The polynomials from the Askey scheme are orthogonal with respect to a standard probability distribution. For example, Hermite polynomials (in a suitable form) are orthogonal with respect to a standard Gaussian distribution, Legendre polynomials are orthogonal with respect to a Uniform$(-1,1)$ distribution, etc. I do not understand how there can exist a sequence of orthogonal polynomials with respect to a discrete probability distribution with finitely many point masses. For example, let $Z\sim\text{Binomial}(3,0.2)$. Then $Z$ can take four values, so there cannot exist more than five polynomials orthogonal with respect to $Z$, right?
If one has five orthogonal polynomials $\phi_0(Z),\ldots,\phi_4(Z)$, each $\phi_i(Z)$ of degree $i$, then the linear combination $a_0\phi_0(Z)+\ldots+a_4\phi_4(Z)=0$ may hold with some $a_j\neq0$, since a non-zero fourth-degree polynomial can vanish at four values. So $\phi_0(Z),\ldots,\phi_4(Z)$ are not orthogonal.

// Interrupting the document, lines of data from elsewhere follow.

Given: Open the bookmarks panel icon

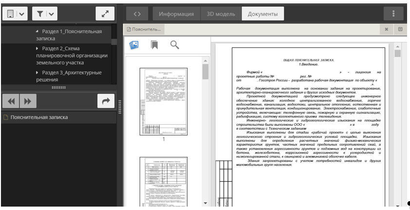Looking at the screenshot, I should 154,45.
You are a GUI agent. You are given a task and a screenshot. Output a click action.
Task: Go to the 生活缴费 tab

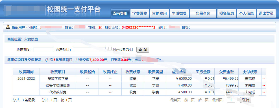pos(179,13)
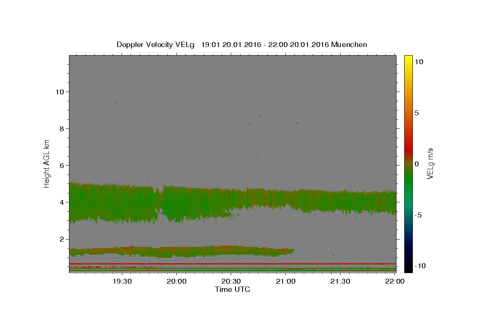Click the colorbar tick value -5

(x=417, y=215)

discrete ensembles with finite support have a finite rather than infinite family of orthogonal polynomials indeed
see here for reference on discrete orthogonal polynomials
https://en.wikipedia.org/wiki/Discrete_orthogonal_polynomials
you can also check this paper that discusses finite set of orthogonal polynomials and the Askey scheme in particular (section 6), hope this helps!
Orthogonal polynomials, a short introduction (Koornwinder, 2013)
Another simple example is the Lagrange interpolation polynomials which form a finite set of orthogonal polynomials with respect to the canonical discrete measure formed by a discrete set.